*Task input*:
-----
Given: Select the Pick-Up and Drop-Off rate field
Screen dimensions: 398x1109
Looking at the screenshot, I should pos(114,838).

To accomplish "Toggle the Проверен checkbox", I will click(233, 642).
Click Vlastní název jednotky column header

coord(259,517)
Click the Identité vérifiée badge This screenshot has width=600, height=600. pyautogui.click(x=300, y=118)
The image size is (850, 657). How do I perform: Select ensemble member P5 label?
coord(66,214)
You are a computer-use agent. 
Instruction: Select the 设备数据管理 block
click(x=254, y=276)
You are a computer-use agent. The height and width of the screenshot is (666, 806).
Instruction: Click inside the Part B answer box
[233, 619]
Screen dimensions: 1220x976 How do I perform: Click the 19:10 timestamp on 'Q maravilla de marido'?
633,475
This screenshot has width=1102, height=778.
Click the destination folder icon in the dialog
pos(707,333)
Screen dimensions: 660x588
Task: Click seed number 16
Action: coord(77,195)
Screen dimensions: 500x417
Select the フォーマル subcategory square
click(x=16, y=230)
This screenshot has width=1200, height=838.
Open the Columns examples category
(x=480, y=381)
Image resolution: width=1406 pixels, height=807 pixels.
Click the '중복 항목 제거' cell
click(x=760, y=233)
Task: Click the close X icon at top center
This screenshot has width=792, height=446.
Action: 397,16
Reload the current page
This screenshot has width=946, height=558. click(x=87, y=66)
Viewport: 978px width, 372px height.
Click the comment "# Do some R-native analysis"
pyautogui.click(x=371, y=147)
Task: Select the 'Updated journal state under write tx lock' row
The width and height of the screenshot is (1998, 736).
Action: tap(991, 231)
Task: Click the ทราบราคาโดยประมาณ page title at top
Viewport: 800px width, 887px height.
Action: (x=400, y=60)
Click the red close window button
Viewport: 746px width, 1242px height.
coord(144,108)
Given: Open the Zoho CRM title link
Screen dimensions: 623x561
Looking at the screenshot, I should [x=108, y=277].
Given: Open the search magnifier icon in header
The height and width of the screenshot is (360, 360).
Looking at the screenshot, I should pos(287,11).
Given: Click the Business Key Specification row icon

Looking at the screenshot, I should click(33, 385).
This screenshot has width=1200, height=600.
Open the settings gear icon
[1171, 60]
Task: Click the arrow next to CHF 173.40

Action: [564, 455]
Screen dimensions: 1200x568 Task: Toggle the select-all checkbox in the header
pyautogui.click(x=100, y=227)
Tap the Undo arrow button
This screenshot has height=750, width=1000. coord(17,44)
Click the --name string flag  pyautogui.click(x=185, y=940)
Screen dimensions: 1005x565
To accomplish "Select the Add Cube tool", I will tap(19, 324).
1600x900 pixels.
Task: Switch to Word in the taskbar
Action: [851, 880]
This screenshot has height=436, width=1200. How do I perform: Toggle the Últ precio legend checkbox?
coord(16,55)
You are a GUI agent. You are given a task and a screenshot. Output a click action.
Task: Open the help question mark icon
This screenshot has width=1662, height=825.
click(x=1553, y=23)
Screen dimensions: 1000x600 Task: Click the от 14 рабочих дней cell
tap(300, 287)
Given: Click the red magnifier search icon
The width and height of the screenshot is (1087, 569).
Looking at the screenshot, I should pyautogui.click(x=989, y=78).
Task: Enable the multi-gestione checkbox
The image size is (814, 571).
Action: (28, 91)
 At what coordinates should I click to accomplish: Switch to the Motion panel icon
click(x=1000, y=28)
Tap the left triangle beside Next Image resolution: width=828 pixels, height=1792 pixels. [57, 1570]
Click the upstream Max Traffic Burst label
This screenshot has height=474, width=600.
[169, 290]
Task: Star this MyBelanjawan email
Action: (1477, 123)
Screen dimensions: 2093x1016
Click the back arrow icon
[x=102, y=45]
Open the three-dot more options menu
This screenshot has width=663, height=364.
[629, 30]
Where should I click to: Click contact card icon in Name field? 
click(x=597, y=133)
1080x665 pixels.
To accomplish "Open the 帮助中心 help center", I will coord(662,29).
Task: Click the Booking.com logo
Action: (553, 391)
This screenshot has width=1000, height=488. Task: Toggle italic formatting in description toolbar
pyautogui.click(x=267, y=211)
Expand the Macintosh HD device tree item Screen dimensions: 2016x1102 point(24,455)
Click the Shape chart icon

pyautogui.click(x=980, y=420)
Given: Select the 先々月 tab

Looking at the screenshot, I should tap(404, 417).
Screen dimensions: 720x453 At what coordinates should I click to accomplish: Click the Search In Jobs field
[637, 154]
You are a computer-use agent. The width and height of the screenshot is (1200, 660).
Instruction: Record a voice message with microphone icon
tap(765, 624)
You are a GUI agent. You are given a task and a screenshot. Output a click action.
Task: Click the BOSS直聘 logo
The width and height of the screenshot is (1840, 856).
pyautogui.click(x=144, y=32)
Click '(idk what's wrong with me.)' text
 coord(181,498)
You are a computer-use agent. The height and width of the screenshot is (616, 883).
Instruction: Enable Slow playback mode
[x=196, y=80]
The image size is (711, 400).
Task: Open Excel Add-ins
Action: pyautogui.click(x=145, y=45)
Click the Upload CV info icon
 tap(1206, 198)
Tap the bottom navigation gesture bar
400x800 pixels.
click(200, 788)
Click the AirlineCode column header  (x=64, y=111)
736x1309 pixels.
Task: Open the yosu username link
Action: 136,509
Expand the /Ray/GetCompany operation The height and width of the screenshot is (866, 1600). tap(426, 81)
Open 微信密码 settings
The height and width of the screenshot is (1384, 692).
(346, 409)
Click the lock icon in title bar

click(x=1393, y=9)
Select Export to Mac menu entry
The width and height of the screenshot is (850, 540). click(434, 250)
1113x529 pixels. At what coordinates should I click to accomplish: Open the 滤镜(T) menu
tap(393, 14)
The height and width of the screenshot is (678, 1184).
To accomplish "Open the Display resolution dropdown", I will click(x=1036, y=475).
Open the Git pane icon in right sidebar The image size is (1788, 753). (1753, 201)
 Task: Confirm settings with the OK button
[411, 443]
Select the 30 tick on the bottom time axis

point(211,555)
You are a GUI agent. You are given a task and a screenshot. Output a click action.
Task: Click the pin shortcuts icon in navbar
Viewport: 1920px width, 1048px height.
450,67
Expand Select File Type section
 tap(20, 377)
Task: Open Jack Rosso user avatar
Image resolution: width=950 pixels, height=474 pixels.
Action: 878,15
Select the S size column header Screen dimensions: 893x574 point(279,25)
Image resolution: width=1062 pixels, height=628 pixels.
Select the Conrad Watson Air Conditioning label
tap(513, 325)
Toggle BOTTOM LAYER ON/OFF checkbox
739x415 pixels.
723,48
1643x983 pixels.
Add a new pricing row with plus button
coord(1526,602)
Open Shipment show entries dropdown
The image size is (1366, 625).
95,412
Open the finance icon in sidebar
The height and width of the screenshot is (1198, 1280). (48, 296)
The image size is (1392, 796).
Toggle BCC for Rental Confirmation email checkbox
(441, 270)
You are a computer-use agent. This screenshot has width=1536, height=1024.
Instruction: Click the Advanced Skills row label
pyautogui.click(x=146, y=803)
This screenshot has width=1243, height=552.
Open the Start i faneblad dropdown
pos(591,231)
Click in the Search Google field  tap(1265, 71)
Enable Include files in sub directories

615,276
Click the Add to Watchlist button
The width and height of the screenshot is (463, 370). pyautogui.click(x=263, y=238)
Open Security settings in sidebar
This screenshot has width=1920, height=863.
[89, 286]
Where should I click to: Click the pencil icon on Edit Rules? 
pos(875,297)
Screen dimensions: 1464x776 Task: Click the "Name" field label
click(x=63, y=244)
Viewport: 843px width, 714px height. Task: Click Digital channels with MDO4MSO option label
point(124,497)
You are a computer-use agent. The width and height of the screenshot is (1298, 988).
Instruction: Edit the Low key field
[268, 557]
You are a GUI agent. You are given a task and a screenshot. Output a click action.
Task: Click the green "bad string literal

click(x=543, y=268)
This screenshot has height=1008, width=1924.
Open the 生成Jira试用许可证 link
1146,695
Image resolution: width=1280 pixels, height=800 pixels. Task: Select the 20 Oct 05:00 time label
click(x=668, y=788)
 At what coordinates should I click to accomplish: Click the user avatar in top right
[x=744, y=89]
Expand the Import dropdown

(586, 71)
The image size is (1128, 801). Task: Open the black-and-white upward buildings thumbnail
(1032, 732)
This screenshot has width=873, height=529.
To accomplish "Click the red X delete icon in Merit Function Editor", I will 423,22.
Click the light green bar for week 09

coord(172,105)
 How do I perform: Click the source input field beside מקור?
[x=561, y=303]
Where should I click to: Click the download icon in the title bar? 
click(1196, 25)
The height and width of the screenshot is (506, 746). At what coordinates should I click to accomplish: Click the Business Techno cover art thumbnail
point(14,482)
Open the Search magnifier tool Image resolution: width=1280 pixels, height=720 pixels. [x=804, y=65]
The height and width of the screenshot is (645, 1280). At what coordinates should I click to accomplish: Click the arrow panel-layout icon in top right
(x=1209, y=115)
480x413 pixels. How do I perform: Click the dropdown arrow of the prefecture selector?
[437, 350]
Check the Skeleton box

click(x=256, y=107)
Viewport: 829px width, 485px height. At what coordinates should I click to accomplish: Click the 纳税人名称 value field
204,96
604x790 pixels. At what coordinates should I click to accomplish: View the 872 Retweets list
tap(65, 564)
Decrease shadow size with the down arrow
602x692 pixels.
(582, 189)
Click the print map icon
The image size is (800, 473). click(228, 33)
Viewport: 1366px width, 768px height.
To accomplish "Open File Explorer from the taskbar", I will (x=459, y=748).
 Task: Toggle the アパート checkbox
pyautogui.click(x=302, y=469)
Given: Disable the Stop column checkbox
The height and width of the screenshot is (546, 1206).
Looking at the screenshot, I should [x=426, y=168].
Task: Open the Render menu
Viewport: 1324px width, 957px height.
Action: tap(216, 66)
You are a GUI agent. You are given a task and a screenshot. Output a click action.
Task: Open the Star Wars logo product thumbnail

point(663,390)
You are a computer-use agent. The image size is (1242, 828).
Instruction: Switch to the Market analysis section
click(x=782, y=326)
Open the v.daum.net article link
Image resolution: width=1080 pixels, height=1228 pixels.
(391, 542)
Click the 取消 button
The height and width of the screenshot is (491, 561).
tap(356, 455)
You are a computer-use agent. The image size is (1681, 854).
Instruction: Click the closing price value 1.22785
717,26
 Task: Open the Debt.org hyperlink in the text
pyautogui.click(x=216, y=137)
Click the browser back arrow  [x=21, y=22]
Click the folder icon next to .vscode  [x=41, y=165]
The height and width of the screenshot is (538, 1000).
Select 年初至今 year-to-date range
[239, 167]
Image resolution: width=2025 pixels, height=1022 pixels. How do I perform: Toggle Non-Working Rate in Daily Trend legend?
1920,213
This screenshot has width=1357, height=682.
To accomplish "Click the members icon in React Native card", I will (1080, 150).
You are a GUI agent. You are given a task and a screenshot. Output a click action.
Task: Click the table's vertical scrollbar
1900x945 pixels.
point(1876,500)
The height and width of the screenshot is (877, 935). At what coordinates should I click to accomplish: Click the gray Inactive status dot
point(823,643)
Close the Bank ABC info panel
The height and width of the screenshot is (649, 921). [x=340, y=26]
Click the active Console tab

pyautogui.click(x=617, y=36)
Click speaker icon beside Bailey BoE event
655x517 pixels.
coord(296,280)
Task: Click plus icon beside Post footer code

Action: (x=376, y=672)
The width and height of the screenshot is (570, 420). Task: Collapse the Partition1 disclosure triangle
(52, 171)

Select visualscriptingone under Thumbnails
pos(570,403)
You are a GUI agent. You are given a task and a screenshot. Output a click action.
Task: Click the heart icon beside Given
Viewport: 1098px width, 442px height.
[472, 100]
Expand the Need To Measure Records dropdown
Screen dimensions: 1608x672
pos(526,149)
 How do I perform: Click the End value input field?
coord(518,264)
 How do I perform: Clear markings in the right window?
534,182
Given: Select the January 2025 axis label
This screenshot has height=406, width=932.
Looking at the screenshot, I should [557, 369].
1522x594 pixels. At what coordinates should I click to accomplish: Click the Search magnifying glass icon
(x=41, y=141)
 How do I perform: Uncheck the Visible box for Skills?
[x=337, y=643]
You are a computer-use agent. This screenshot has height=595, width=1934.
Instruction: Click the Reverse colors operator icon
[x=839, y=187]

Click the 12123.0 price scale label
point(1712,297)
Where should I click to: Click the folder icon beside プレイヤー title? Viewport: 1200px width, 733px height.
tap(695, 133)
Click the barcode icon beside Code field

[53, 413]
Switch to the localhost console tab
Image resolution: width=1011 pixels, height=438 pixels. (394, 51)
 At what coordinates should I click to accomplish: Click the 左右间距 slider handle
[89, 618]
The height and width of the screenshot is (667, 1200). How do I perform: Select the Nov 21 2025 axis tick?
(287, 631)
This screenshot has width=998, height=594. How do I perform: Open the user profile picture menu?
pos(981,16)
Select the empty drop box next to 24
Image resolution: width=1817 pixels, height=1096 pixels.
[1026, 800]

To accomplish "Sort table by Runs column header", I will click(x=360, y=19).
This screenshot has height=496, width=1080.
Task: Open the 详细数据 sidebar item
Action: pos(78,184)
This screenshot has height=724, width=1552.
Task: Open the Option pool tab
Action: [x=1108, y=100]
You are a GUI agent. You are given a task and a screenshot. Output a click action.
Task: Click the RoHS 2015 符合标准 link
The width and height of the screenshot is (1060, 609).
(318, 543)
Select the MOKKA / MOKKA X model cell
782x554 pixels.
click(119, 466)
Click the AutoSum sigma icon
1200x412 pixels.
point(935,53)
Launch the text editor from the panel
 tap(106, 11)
-----
*Work order*: All that is needed is the opening run of the data, given again exactly: please include every line from the first through the line with "Viewport: 978px width, 372px height.", both ends kept.

*Completed task*:
Given: Select the Pick-Up and Drop-Off rate field
Screen dimensions: 398x1109
Looking at the screenshot, I should pos(114,838).

To accomplish "Toggle the Проверен checkbox", I will click(233, 642).
Click Vlastní název jednotky column header

coord(259,517)
Click the Identité vérifiée badge This screenshot has width=600, height=600. pyautogui.click(x=300, y=118)
The image size is (850, 657). How do I perform: Select ensemble member P5 label?
coord(66,214)
You are a computer-use agent. 
Instruction: Select the 设备数据管理 block
click(x=254, y=276)
You are a computer-use agent. The height and width of the screenshot is (666, 806).
Instruction: Click inside the Part B answer box
[233, 619]
Screen dimensions: 1220x976 How do I perform: Click the 19:10 timestamp on 'Q maravilla de marido'?
633,475
This screenshot has width=1102, height=778.
Click the destination folder icon in the dialog
pos(707,333)
Screen dimensions: 660x588
Task: Click seed number 16
Action: coord(77,195)
Screen dimensions: 500x417
Select the フォーマル subcategory square
click(x=16, y=230)
This screenshot has width=1200, height=838.
Open the Columns examples category
(x=480, y=381)
Image resolution: width=1406 pixels, height=807 pixels.
Click the '중복 항목 제거' cell
click(x=760, y=233)
Task: Click the close X icon at top center
This screenshot has width=792, height=446.
Action: 397,16
Reload the current page
This screenshot has width=946, height=558. click(x=87, y=66)
Viewport: 978px width, 372px height.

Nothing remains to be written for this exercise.